Futures

To say the least, my perspective on life has been changed tremendously over the past month or two – how long has it been since I last posted? For one thing, my short term future has been set, though not literally in stone, it’s about as close as it gets. The academy has accepted my application for reappointment and I have accepted their offer. I have signed my life away, or at least a 7 year chunk of it.

(In other news, the fan in my computer is dying and making an awful racket, which has contributed to my lack of blogging – and computering in general)

I will be spending a week this summer as a Platoon TAC for JROTC summer camp at in Gruber Oklahoma; Funny how futures link back to so many memories. I think that my path through the academy was laid in for real at JCLC the summer after my freshman year. Lt. Col. Kennedy decided to sit down at my table at lunch and talk to me about them. I guess I was more than a little convinced.

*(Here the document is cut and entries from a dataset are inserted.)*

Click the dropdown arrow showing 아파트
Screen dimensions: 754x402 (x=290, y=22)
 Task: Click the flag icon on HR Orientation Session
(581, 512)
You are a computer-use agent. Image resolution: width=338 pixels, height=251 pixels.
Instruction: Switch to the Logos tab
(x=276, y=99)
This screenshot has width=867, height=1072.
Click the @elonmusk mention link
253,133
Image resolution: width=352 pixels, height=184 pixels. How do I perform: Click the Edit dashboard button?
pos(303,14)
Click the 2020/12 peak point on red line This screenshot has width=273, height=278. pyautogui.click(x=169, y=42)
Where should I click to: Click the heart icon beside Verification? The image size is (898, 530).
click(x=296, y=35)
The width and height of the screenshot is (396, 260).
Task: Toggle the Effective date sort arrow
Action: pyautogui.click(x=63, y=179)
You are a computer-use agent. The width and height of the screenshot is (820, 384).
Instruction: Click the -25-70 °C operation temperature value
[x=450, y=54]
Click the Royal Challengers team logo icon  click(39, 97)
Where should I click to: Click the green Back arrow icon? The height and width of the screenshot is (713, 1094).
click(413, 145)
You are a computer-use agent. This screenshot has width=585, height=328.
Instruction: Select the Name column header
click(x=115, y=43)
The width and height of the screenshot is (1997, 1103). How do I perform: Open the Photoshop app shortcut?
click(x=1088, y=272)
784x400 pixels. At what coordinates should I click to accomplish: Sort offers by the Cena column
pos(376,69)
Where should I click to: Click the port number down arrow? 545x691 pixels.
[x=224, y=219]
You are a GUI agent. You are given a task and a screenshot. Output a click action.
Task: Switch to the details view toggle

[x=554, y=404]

The biggest uncovered future, I guess, really is nothing but an uncovered past: What got me here to begin with – both here to the academy and here to California.

I did not join the Air Force to become another among the many. I joined with the intent of becoming one among the many but not cut quite of the same cloth. The defining moment that most easily illustrates that came from a day that I am certain none of my classmates even took note of.

State benchmark testing was well underway, and as such, we were not in our usual classes when the pledge of allegiance started (have I blogged about this before? I’ve told the story so many times before . . .). I was generally in my JROTC class – where of course everyone at least stood, even if they refused to say anything. This day was different.

Instead of saying the pledge with my fellow cadets, I was surrounded by my IB classmates – my colleagues who were earmarked to be the best in whatever field tickled their fancy. It didn’t even occur to me that the pledge might mean anything different to them than to my JROTC classmates. When the intercom cordially invited us to stand however, I found myself to be one among two who chose to participate – I think we were both shocked, because I could not hear them saying anything and I could barely hear myself.

The best and the brightest don’t believe in this country – so why does it come as any surprise when things begin to fall apart? – but that’s really not the point at all.

Since then my purpose, my intention in serving has been to protect the freedom of my classmates not to stand up if that is what they should choose. That is something that I easily forgot in my first two years at USAFA – making this year a necessity.

This past Saturday we participated in the May day march in San Diego – they are held around the country, but that is where we were. I was extremely uncomfortable with the situation on the way there, however, I was so directly reminded of my initial intent – and another layer to it – that I am without regrets for going.

It is imperative that the people in this country who have a voice lend their ears to those who do not. That is what we did on Saturday and that is another layer to what I hope to do through whatever avenues I have available to me – through whatever career paths this all may lead me down. I will follow this faithfully – and pray that I never again forget the roots that led me here. Without them, I am but another grain of rice in a vat of horchata.

This country has the potential to rise to even greater heights – or to fall to all-time depths. The deciding factor will be our investment in its success.